Accelerate Protein Screening by Sequencing Protein Barcodes on Platinum®
Screening protein variants of interest is an essential step when studying mechanism of disease or developing novel biotherapeutics. Current screening methods require either back-to-back design-build-test cycles or large arrayed screens using automation, which can lead to lengthy assay timelines, technical challenges, unwanted variability and unnecessary cost. Furthermore, traditional phage-display or yeast-display methods may not be optimal for certain proteins of interest due to size or structure of the proteins. Pooled screening can circumvent many of these limitations, but de facto standard DNA-based barcodes cannot be used to screen for certain phenotypes. As such, there is significant interest in the use of protein barcodes to screen protein variants.
Quantum-Si has recently developed a scalable method for using protein barcodes to identify specific proteins with desirable characteristics by sequencing highly distinguishable peptides on the benchtop protein sequencing platform, Platinum. Briefly, unique peptides are associated with each protein and cleaved from the protein after enrichment and selection for the proteins of interest. The peptides are then functionalized and immobilized on a semiconductor chip and sequenced by Platinum with single amino acid resolution.

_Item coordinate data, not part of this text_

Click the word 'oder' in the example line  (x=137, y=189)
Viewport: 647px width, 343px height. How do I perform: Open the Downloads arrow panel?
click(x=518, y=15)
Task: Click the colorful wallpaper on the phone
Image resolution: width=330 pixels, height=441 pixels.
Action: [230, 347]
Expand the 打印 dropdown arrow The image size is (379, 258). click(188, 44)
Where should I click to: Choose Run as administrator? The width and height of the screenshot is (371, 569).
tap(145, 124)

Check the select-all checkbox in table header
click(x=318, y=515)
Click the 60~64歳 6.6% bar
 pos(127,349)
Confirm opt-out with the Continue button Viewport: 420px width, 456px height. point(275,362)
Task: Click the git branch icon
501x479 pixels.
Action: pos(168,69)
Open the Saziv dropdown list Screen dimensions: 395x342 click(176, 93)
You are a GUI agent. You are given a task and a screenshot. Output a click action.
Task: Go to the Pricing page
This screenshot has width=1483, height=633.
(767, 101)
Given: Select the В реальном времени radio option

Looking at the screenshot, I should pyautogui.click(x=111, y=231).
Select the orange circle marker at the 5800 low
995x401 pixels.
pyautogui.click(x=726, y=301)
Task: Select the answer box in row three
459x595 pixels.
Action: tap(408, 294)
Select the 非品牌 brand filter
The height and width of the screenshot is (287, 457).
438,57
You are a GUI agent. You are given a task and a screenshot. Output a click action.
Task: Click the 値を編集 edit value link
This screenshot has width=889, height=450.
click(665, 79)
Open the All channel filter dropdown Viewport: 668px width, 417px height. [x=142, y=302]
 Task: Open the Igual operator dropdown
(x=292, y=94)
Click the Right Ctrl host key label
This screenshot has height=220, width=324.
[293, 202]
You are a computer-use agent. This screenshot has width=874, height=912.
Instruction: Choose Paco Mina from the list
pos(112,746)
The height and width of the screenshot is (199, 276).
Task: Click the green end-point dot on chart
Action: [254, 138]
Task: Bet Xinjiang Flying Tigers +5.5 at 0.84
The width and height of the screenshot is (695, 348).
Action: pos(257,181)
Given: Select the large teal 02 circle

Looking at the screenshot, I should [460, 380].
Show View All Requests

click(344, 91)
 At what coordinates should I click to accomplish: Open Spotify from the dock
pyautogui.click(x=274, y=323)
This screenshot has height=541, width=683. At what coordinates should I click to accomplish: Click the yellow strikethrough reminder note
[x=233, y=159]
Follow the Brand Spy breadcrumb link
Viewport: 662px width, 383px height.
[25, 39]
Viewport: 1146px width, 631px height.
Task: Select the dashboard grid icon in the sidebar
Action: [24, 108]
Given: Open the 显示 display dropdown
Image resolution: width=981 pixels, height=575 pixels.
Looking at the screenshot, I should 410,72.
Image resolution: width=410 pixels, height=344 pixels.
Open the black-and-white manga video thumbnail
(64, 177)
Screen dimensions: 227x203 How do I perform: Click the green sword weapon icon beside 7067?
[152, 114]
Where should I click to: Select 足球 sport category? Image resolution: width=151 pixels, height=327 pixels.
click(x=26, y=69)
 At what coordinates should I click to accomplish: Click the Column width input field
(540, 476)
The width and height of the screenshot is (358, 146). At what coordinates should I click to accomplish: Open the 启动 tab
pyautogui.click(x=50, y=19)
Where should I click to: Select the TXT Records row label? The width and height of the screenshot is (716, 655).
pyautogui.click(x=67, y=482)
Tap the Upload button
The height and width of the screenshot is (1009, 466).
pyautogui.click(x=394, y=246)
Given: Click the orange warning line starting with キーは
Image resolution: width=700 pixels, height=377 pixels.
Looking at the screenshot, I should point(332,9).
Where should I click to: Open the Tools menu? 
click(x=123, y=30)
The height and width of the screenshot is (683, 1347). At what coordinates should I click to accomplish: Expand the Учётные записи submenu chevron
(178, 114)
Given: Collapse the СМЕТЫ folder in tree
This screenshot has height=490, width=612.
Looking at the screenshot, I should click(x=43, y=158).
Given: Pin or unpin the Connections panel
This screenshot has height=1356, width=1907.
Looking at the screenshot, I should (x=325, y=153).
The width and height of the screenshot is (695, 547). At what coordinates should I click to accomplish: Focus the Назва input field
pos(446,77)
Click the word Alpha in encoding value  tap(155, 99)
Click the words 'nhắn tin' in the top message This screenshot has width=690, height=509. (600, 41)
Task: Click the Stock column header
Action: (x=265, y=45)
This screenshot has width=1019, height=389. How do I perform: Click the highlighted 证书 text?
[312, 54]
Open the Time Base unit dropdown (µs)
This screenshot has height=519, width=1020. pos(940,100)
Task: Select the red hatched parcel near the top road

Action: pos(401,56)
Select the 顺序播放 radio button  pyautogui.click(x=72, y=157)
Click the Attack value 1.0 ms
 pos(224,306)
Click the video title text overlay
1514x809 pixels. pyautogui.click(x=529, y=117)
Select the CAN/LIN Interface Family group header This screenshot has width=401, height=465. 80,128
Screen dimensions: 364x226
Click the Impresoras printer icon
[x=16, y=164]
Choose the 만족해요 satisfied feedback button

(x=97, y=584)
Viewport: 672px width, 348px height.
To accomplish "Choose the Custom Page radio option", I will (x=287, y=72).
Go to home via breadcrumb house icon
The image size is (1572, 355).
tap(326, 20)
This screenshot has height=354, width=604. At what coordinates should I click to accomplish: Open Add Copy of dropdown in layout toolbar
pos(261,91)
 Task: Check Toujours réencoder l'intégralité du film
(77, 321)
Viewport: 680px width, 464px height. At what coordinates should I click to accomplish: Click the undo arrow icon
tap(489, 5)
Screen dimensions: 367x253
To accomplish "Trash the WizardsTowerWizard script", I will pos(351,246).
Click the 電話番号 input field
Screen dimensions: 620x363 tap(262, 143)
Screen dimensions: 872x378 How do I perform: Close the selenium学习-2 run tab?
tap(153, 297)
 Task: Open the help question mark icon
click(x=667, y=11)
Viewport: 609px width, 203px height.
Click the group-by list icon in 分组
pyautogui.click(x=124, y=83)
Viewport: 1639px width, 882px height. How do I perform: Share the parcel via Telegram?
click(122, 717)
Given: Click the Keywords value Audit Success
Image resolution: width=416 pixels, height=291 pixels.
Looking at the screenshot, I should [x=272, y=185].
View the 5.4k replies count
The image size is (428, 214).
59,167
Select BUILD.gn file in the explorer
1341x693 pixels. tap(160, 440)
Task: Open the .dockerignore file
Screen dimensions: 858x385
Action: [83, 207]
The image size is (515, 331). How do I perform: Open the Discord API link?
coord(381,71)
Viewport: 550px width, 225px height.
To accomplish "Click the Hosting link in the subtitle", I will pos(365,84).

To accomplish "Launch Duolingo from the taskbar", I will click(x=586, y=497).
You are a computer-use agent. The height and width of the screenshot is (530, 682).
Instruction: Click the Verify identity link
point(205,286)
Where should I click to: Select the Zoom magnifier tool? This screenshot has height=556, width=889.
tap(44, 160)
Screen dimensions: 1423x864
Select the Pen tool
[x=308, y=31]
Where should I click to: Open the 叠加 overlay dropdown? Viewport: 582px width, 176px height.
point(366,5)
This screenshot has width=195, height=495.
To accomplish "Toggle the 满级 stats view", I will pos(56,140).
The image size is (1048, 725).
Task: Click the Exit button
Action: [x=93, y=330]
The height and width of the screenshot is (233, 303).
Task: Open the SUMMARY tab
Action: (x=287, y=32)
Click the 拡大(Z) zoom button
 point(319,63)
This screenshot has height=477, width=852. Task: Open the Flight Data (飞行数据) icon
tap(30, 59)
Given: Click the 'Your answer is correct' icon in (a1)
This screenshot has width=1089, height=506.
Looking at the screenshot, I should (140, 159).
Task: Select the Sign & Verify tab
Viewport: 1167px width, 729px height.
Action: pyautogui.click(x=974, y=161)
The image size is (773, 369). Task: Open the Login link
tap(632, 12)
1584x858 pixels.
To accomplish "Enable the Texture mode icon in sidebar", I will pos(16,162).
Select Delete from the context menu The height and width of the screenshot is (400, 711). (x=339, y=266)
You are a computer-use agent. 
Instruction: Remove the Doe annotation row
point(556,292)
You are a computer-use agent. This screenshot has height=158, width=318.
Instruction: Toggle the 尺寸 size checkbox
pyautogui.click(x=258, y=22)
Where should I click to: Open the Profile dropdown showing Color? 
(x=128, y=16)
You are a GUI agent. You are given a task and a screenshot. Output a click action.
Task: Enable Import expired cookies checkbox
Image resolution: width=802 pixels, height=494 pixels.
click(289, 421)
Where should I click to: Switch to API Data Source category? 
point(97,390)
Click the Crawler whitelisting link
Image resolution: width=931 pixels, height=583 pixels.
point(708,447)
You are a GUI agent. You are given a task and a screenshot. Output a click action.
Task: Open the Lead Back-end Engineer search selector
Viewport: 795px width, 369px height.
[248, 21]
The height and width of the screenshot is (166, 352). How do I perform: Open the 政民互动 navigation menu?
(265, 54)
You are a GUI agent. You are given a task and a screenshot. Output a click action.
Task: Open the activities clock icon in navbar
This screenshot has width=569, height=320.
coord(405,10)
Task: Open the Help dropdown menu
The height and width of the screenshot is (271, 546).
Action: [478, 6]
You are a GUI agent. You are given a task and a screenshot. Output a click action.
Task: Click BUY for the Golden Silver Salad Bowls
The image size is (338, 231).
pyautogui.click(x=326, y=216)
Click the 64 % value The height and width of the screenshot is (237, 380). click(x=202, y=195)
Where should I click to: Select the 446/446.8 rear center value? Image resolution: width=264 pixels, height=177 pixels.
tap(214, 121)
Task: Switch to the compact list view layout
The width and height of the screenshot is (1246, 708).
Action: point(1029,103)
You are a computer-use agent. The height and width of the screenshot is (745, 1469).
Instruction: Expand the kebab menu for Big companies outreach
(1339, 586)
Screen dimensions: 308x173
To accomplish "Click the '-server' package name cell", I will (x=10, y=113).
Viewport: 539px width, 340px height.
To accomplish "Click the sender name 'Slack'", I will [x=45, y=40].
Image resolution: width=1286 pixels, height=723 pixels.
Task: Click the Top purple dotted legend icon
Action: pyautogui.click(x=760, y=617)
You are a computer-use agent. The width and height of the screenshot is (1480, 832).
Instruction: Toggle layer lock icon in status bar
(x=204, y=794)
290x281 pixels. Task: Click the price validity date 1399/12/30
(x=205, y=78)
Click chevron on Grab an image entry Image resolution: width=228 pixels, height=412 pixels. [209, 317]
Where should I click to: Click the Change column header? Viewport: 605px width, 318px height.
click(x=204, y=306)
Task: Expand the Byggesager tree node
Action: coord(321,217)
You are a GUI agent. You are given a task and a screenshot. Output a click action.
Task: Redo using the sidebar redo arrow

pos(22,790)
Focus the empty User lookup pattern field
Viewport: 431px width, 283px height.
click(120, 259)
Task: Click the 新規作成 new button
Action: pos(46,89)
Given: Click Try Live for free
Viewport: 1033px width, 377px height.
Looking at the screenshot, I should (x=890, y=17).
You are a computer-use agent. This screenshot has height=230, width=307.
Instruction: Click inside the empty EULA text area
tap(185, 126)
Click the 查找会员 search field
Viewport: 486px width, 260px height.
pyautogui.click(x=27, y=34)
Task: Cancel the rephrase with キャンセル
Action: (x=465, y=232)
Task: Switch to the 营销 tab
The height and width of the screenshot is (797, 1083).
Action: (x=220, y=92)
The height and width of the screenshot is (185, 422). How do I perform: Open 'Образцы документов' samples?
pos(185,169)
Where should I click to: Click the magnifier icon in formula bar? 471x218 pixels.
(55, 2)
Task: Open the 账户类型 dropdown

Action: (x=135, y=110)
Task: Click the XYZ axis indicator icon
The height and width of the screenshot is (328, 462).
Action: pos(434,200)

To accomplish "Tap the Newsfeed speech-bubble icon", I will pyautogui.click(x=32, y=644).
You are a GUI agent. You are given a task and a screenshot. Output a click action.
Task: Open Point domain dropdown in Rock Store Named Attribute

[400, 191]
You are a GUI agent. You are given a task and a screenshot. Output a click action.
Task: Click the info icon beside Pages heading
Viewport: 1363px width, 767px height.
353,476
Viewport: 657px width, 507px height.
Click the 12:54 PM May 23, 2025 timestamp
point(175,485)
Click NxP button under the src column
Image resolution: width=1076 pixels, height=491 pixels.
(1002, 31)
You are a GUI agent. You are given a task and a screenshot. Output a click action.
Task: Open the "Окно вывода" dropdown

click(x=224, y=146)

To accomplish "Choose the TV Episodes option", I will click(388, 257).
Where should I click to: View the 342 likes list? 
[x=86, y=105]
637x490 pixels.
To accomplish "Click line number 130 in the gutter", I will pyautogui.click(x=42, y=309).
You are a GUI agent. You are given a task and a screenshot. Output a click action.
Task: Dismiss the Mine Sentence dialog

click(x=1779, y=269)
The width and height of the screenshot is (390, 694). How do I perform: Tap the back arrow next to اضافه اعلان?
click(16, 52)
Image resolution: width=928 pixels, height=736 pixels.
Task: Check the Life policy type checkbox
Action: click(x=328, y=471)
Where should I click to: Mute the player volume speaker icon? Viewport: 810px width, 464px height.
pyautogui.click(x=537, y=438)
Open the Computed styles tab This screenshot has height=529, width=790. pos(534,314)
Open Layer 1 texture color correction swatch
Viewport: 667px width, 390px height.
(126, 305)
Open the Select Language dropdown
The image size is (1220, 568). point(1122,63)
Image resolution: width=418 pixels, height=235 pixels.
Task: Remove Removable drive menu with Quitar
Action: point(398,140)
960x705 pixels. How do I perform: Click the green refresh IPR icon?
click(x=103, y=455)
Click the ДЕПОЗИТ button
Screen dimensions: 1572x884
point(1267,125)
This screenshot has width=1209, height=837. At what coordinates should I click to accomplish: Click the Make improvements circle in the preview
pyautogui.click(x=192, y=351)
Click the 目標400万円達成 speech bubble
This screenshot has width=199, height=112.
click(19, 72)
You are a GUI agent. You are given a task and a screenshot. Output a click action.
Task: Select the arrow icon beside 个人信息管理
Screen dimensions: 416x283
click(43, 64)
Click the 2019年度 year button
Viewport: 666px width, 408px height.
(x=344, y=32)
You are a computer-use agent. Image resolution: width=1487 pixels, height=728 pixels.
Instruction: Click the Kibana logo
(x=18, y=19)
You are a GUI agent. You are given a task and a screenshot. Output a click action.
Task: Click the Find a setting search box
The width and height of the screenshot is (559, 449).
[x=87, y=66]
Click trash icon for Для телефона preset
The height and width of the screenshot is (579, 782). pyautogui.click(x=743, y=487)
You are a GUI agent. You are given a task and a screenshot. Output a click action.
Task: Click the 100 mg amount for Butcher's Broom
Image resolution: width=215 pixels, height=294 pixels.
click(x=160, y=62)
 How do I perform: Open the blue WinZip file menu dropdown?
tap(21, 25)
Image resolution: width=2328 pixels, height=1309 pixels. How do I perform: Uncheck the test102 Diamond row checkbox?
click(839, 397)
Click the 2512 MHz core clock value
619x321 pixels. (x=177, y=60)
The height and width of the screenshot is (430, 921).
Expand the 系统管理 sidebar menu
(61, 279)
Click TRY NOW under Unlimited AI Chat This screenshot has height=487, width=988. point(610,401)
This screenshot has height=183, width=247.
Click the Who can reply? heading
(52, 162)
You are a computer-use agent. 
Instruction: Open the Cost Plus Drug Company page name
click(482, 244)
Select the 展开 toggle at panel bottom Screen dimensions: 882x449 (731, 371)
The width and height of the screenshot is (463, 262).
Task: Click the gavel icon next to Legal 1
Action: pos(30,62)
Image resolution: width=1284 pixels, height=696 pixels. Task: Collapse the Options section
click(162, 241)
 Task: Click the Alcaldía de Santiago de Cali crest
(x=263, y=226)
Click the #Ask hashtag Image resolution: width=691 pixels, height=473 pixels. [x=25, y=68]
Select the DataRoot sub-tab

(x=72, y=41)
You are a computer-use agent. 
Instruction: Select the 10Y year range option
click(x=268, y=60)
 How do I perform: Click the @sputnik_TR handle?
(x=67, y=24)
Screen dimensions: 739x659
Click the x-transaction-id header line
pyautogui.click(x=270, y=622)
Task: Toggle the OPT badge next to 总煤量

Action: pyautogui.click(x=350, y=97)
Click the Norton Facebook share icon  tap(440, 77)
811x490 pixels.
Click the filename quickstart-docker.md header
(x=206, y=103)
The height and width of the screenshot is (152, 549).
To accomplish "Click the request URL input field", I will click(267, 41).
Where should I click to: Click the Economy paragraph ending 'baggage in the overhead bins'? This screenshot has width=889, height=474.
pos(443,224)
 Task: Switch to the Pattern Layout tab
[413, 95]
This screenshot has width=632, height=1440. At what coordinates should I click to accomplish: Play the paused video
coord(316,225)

This webinar reviews the current state of protein screening approaches, introduce the Platinum protein sequencing workflow and highlight how this technology can simplify and accelerate a variety of screening workflows through the use of highly distinguishable protein barcodes.
Key Learning Points/Takeaways:
-
Review of Quantum-Si’s Platinum protein sequencing technology
-
Introduction to protein barcoding on Platinum
-
How protein barcoding simplifies and accelerates protein screening across a wide variety of applications
Speaker Biographies
Dr. Joel McDade, PhD, is Senior Commercial Business Development Manager at Quantum-Si. Joel has a background in cell biology, human physiology & human genetics and has authored in peer-reviewed publications. Dr. McDade obtained a PhD in Molecular and Integrative Physiology from the University of Michigan and a post-doc from Harvard Medical School. He has significant experience in molecular biology, including CRISPR/Cas9, including pooled CRISPR screening and common proteomics workflows. At Quantum-Si, Dr. McDade works directly with interested scientists to explore how next-generation protein sequencing technology can advance their research.
Dr. Cheng man (Bonnie) Lun, PhD, is a field application scientist providing customer technical and application support at Quantum-Si. She has over a decade of bench scientist experience in immunology and virology related research and authored in peer-reviewed publications. Lun graduated from University of New Mexico, earned her doctorate at George Washington University, and did her postdoctoral training at National Cancer Institute. She has experience in parasitology, immunology, virology, molecular biology and proteomics. At Quantum-Si, she works closely with academia, biotech, and pharma to advance their research using the next-generation protein sequencing technology.